═════ Data
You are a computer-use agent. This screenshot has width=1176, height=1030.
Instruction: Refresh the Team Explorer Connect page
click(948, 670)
══════════
═════ Data
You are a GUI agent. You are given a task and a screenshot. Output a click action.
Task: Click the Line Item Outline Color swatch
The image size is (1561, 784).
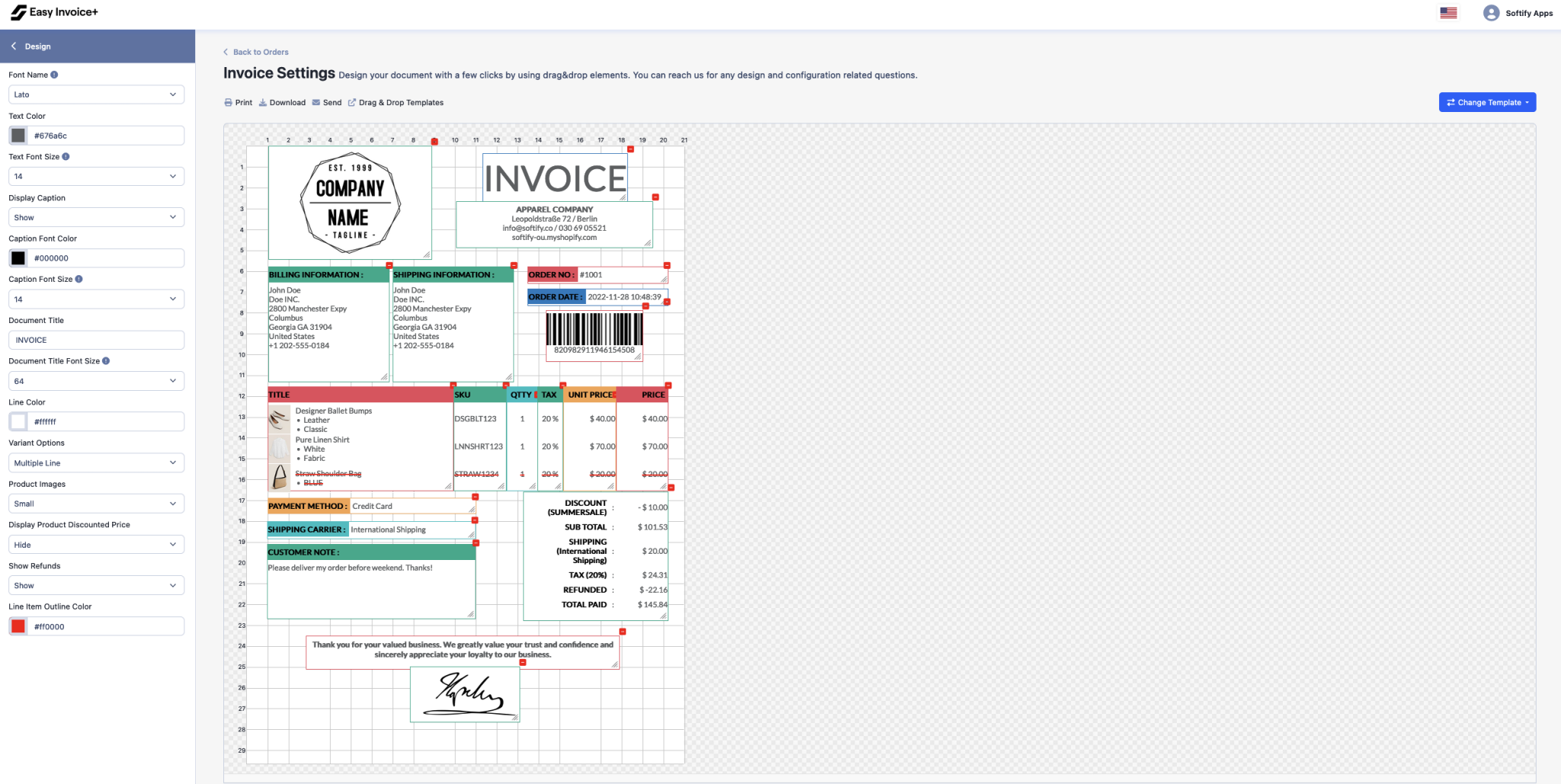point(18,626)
══════════
» **Task to complete**: Number of lines containing "screenshot" in the material above: give that number alone.

» **Exercise solution**: 2